**Problem to work on**. Everything from the line containing "Instruction: Select the Posterous share icon" through the last line of the data below is to be retyped exactly, apart from the pictures.
+ + + + + + +
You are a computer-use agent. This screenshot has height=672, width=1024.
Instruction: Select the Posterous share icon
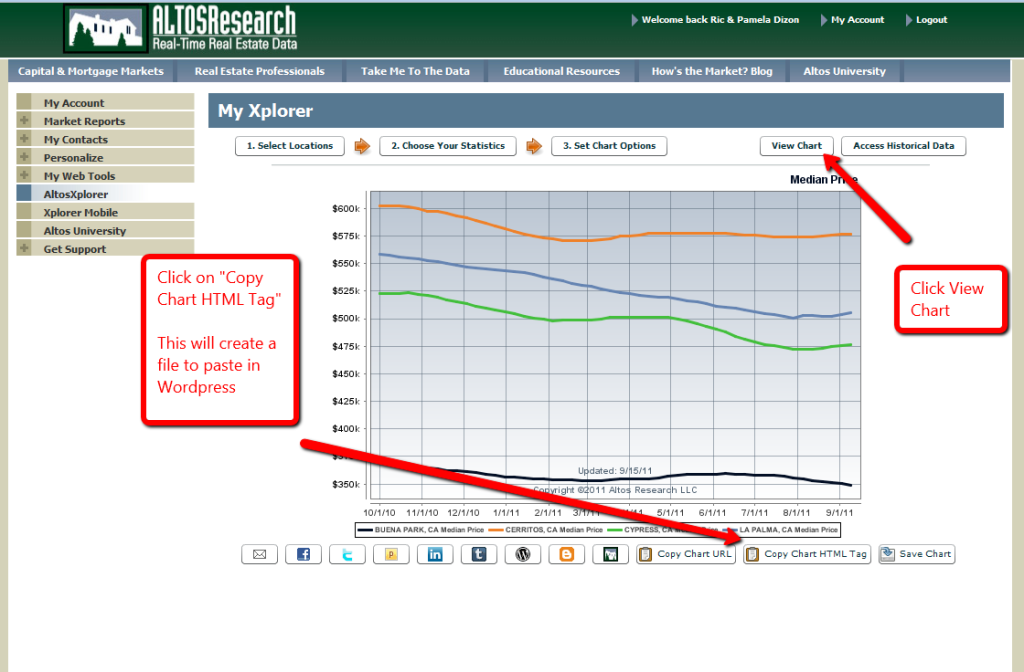pos(391,553)
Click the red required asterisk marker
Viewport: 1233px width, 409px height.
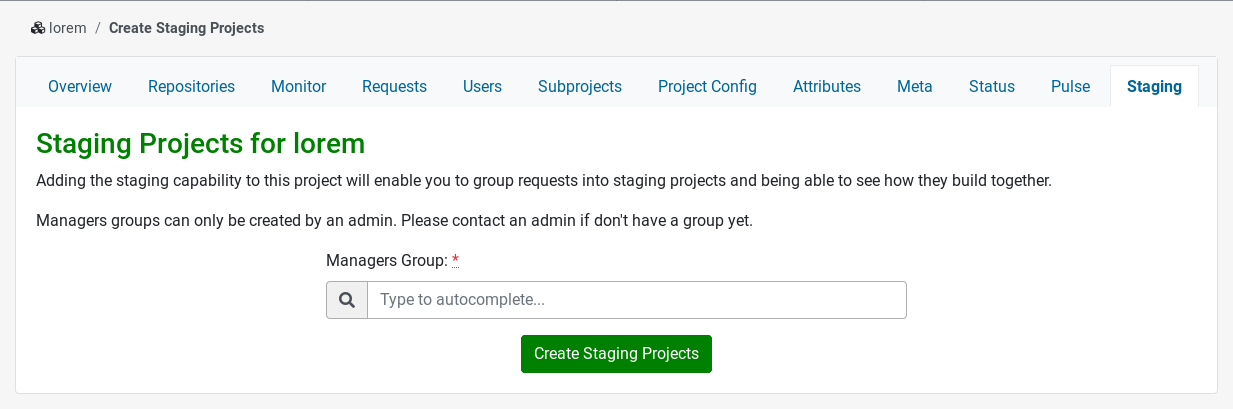tap(456, 261)
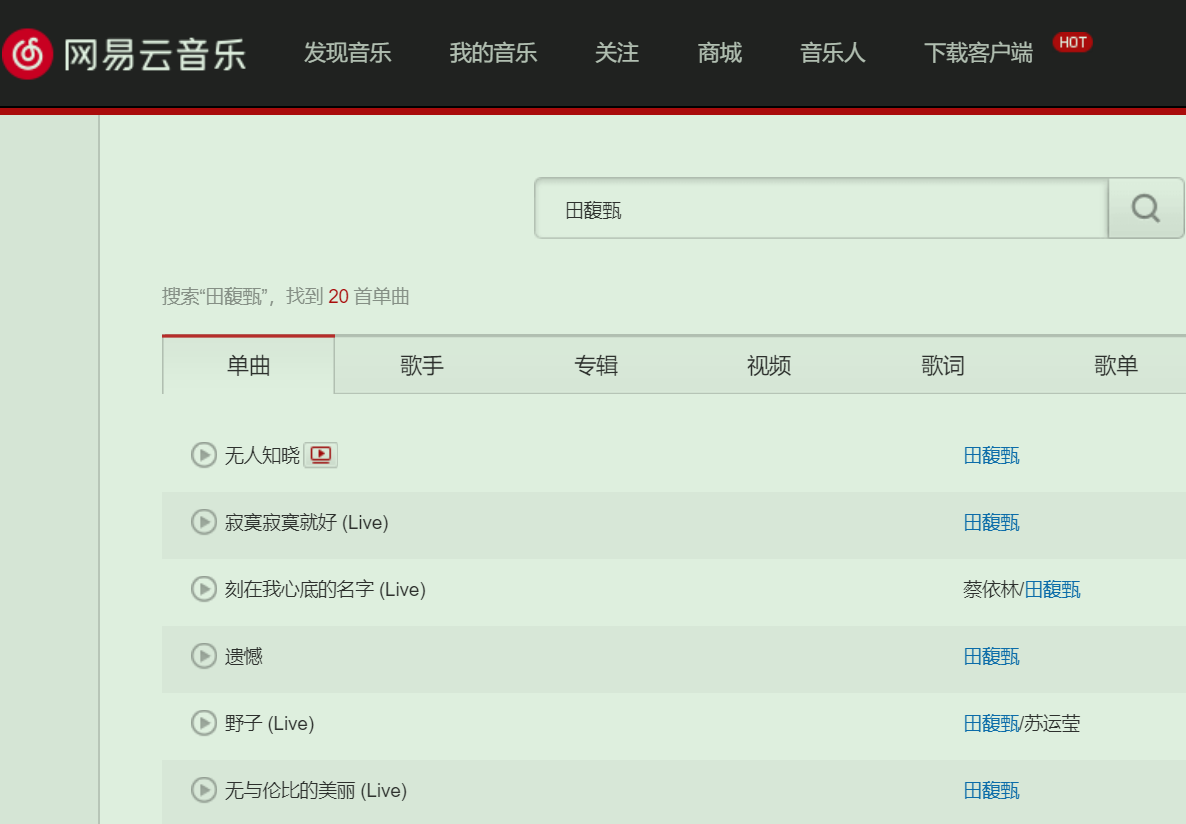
+ + + + + + +
**Output below**.
Instruction: Select the Posterous share icon
pos(391,553)
Click the red required asterisk marker
Viewport: 1233px width, 409px height.
tap(456, 261)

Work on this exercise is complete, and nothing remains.